* **Extract provided**:
A good writer sucks you into the story, so that you almost, sort of, believe that this is real. Did you ever read one of those stories that end, "And then I woke up. It had all been a dream." 99% of the time I feel cheated. I was trying to pretend that this was real, and now the writer pulls the rug out from under me and says it's not. Or a more extreme case, I saw a movie once that ended with the camera pulling back to show the movie lights and the edges of the set and so forth, and we hear the director say, "That's a wrap!" I found this to be a very annoying ending. The producers broke the contract with the viewers. Yes, I know that this is just a movie, it's not real. But I'm trying to pretend that it's real, and then you shove it in my face that it's not.

Of course sometimes writers fail at sucking us into the story. They put in something that is so glaringly unbelievable that the reader just can't accept it. I'm sure we've all had times when we were reading a book or watching a movie and we say, "Oh, come on! There's no way this ordinary mild-mannered office worker could suddenly single-handed take on three trained, experienced killers." Or, "How stupid could that woman possibly be that she would agree to meet someone alone in a deserted warehouse that she KNOWS is a serial killer?"

* **Task set**:
A: Answer these questions from the passage on fiction:
(i) How does the writer feel most of the time when a story ends with the character waking up from a dream?
(ii) What words does the director say at the end of the movie the writer found annoying?
(iii) How many trained, experienced killers does the office worker take on in the example of an unbelievable scene?
B: Copy the passage on fiction from "A good writer" up to and including "that it's not.".
The rows were drawn from a different source.

(Rows on finding words and elements)
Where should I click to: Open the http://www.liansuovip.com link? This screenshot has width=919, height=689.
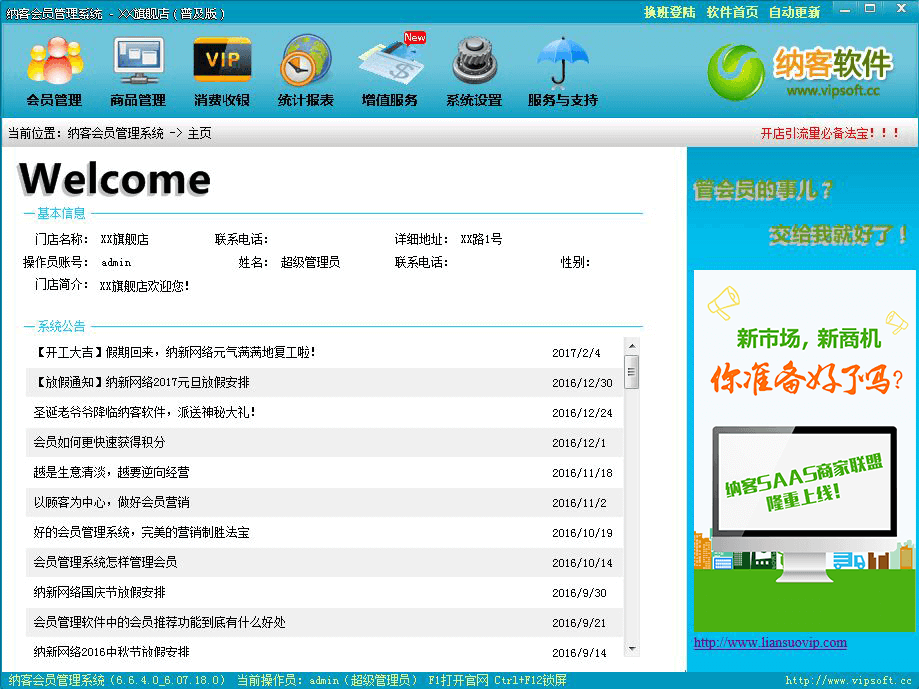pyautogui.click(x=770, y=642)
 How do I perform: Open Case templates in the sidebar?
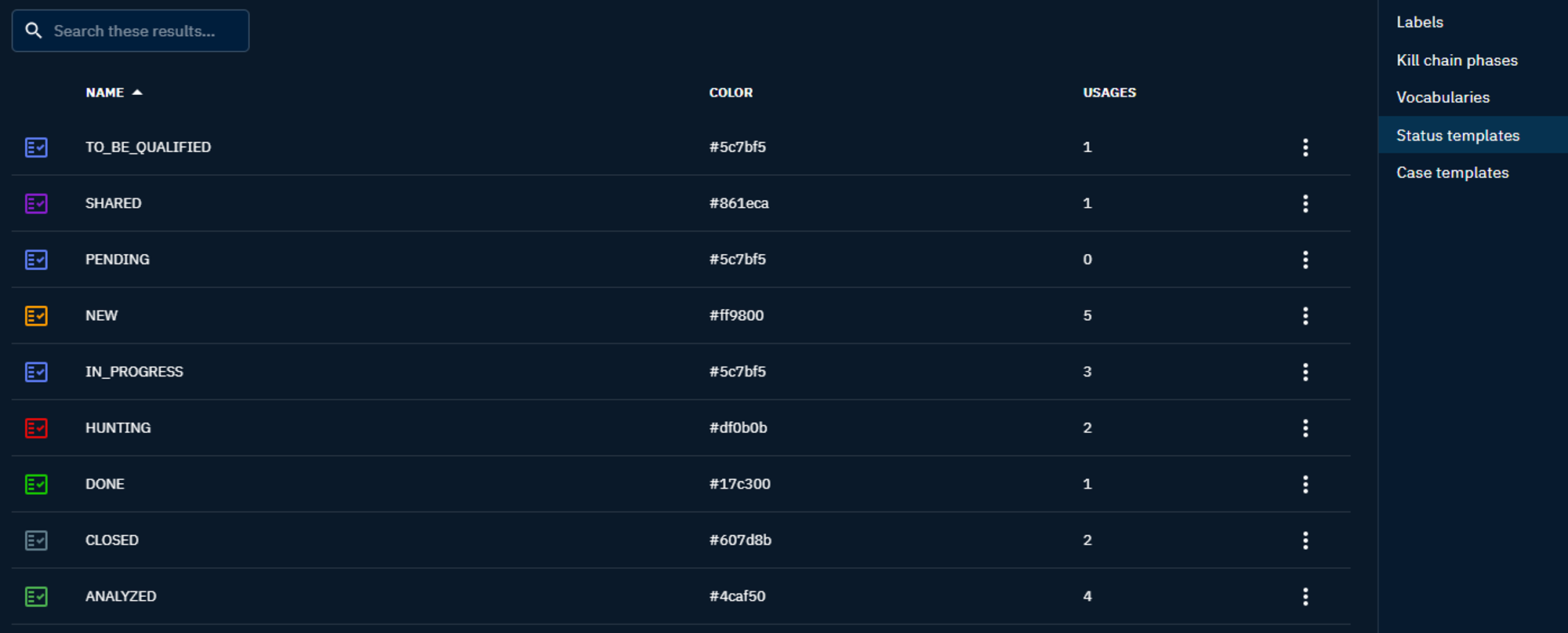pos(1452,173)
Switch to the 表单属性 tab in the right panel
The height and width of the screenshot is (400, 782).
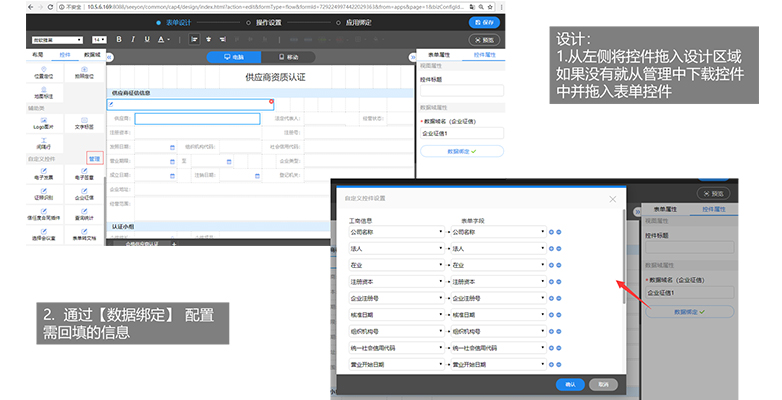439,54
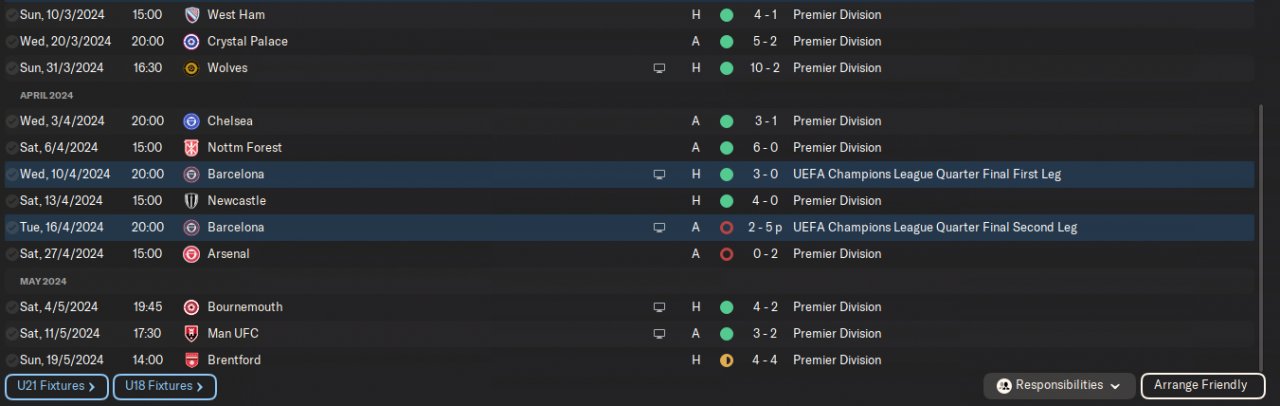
--
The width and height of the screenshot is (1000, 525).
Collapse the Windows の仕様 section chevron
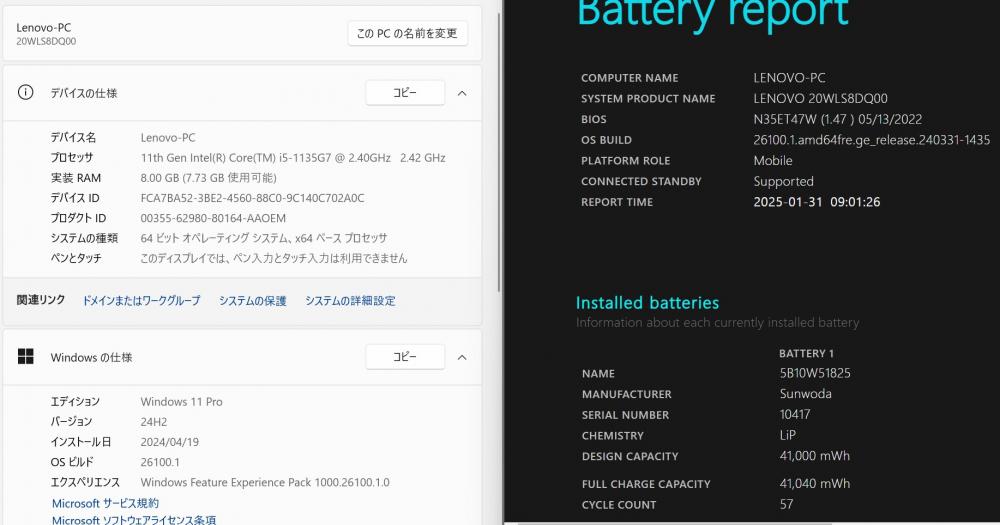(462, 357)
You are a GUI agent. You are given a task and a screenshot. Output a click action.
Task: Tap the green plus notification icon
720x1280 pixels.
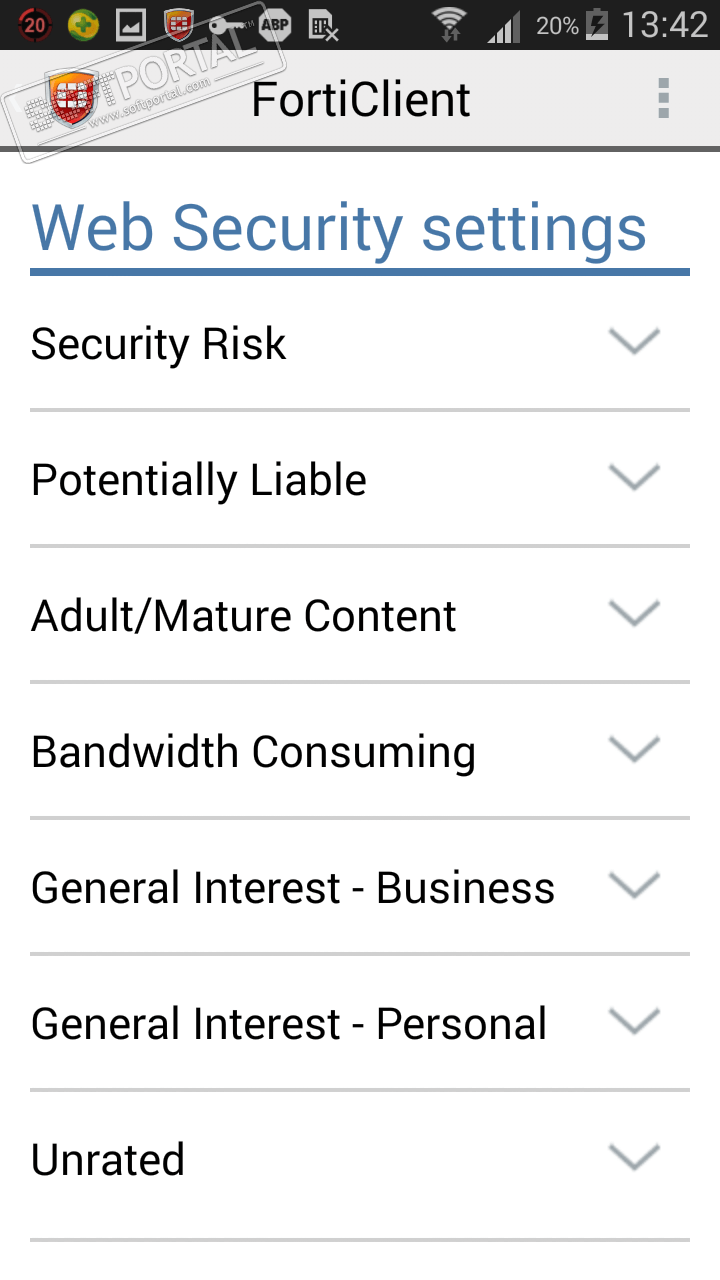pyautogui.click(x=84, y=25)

* **Solutions in order**:
A:
(i) Cheated, 99% of the time.
(ii) "That's a wrap!"
(iii) Three.

B:
A good writer sucks you into the story, so that you almost, sort of, believe that this is real. Did you ever read one of those stories that end, "And then I woke up. It had all been a dream." 99% of the time I feel cheated. I was trying to pretend that this was real, and now the writer pulls the rug out from under me and says it's not. Or a more extreme case, I saw a movie once that ended with the camera pulling back to show the movie lights and the edges of the set and so forth, and we hear the director say, "That's a wrap!" I found this to be a very annoying ending. The producers broke the contract with the viewers. Yes, I know that this is just a movie, it's not real. But I'm trying to pretend that it's real, and then you shove it in my face that it's not.